Олег, подойдя ближе, смотрел на причудливое переплетение линий и не мог понять, отчего они кажутся ему столь отвратительными. Нечто жуткое и противоестественное сквозило в них. Нечто тёмное…

— Это печать, — выдохнул Ларс, сияя улыбкой в потустороннем свете парящих вокруг сфер.

— Что за ней? — протянул Миллер руку к узорам и одёрнул её, словно обжёгся.

— Нет-нет-нет, — замотал головой Жером. — Только не говорите, что собираетесь ломать эту штуку.

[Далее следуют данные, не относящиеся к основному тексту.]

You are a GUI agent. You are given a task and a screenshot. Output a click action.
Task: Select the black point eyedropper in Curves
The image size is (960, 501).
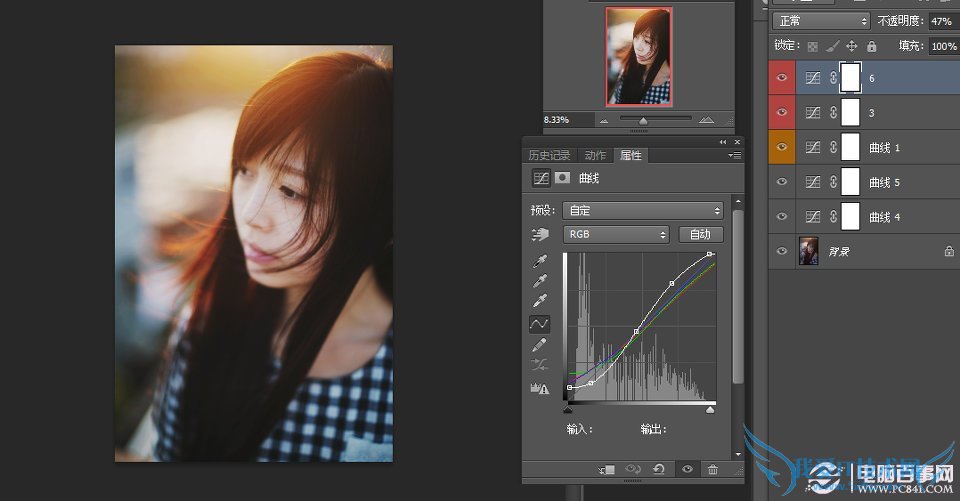[x=539, y=260]
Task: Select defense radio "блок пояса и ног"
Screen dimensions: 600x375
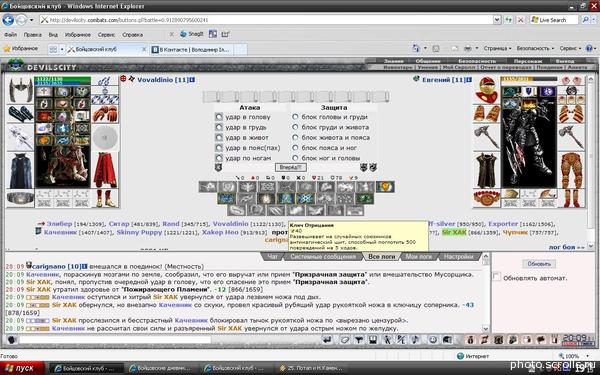Action: coord(295,147)
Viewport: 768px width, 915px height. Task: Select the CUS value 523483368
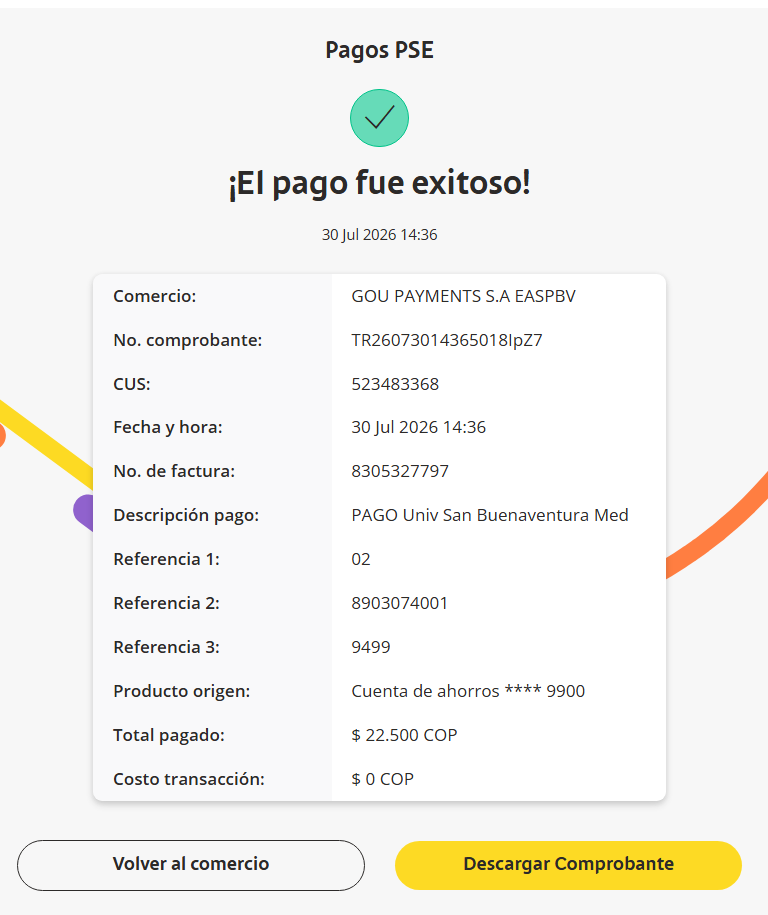[395, 384]
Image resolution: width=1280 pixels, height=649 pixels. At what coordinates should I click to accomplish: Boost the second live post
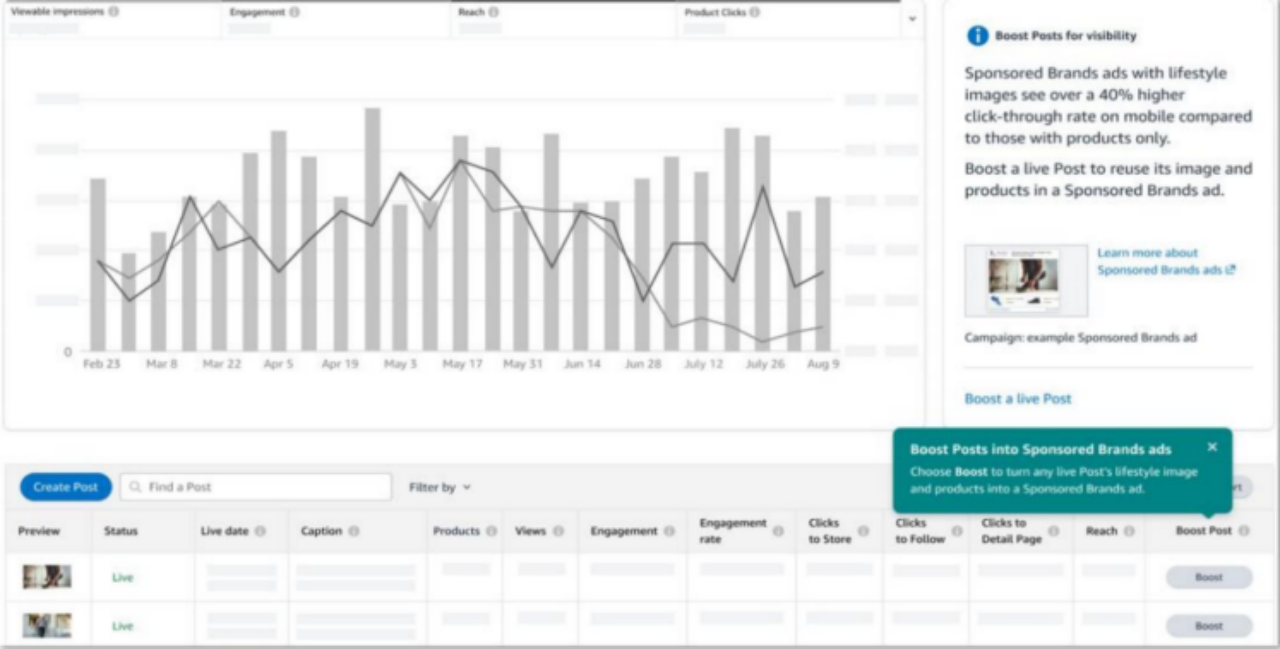coord(1208,626)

— Как думаешь, — воззрился на него Ларс, сидя на корточках возле стены, — каков был шанс, что в этих огромных катакомбах мы придём именно сюда и найдём то, что нашли? Это судьба, друг мой, и она ведёт нас. А ты хочешь отмахнуться от её даров? Не-е-ет, — вернулся он к ощупыванию древних узоров, — не для того мы здесь.

— Сомневаюсь, что дело в судьбе, — прошептал Олег, заворожено глядя на барельеф. — Это ты привёл нас. Что-то тянет тебя сюда. И, честно говоря, я от всего этого не в восторге.

— Может и так, — поднялся Ларс, стряхивая пыль с ладоней. — Может и так… — отошёл он в сторону и будто невзначай кивнул Дику.

Описавший широкую дугу топор с лязгом врезался в стену.

— Ты что творишь?! — бросился Олег к Миллеру, но, не сделав и двух шагов, опустился на пол. — Ларс…

— Прости. Просто не мешай, и всё наладится.

Тупая боль в груди сковала тело. Олег почувствовал, будто его сердце сжали в кулак. Голова закружилась, перед глазами поплыло.

Стук металла о камень пробивался к мозгу, словно сквозь вату. Удар за ударом, монотонно и неотвратимо, пока, наконец, не сменился грохотом падающих на пол обломков.

— Боже мой…

— Чёрт, я думал меня вонью уже не удивить.

— Это поразительно! Ты видишь, видишь?!

— Он мёртвый?

— Похоже. Ни к чему не прикасайся!

— Ох дерьмо…

— Какого хера? — поднялся, шатаясь, Олег и помог находящемуся в аналогичном положении Жерому.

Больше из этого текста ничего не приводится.